Por ello, el mensaje emitido por el presidente José Raúl Mulino, tras el fallo, ha sido interpretado por un sector empresarial como una señal de orden y previsión frente a un escenario sensible para la economía y la plataforma logística de Panamá.
Para Giulia De Sanctis, presidenta de la Asociación Panameña de Ejecutivos de Empresa (Apede), el pronunciamiento del Ejecutivo fue determinante para enviar un mensaje de calma. “El pronunciamiento del presidente aporta tranquilidad en un escenario sensible.

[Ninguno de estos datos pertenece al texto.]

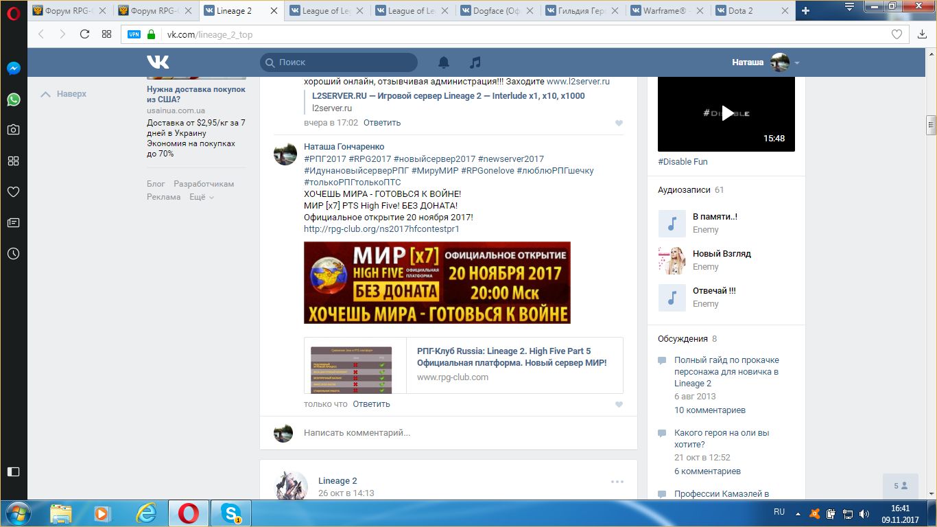Open Messenger in Opera sidebar
Screen dimensions: 937x527
click(x=13, y=69)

Se ha actuado con planificación, sin improvisaciones, protegiendo la continuidad operativa de los puertos, los empleos y la confianza de los usuarios del sistema logístico”, afirmó.
De Sanctis reconoció que el contrato con Panama Ports venía arrastrando cuestionamientos relacionados con presuntas ilegalidades y falta de transparencia en sus procesos de equiparación y renovación, aspectos que finalmente llevaron a la declaratoria de inconstitucionalidad.

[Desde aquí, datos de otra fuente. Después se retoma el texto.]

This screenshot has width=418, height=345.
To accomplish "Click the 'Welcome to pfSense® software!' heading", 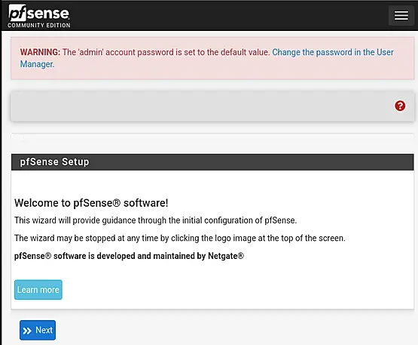I will pyautogui.click(x=91, y=203).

Desde su perspectiva, el fallo refuerza la importancia de que los contratos del Estado se conduzcan con reglas claras, apego a la ley y una visión alineada al interés nacional, como base para la sostenibilidad y la confianza a largo plazo.
Aunque la decisión judicial generó inquietudes sobre su posible impacto en la inversión privada, De Sanctis subrayó que la estabilidad jurídica no debe entenderse como la defensa automática de contratos o concesiones. “La estabilidad no se mide solo por un fallo, sino por la forma responsable en que un país gestiona sus decisiones”, sostuvo, al tiempo que destacó que los mercados valoran la previsibilidad y la claridad de las reglas.
En ese sentido, resaltó la activación de un plan de contingencia que permite garantizar la operación continua de los puertos de Balboa y Cristóbal, sin afectaciones a la cadena logística global, a los proveedores ni a los clientes internacionales. Según explicó, esta planificación previa ha sido clave para evitar impactos en el comercio y en las operaciones portuarias.
La presidenta de Apede también valoró la conformación de un equipo técnico para liderar el proceso de transición, encabezado por el ingeniero Alberto Alemán Zubieta, así como la selección de APM Terminals para la operación transitoria de los puertos. A su juicio, ambas decisiones aportan credibilidad y rigor técnico en una etapa que debe desarrollarse con orden y transparencia.
De Sanctis consideró que el sector exportador y el empresariado en general no deberían verse afectados por el fallo, ya que Panamá mantiene una plataforma logística activa, relaciones comerciales diversificadas y operaciones que continúan con normalidad. “El mensaje del presidente ha sido claro: hay continuidad, hay reglas y hay seguridad jurídica. Eso es lo que valoran los socios comerciales”, recalcó.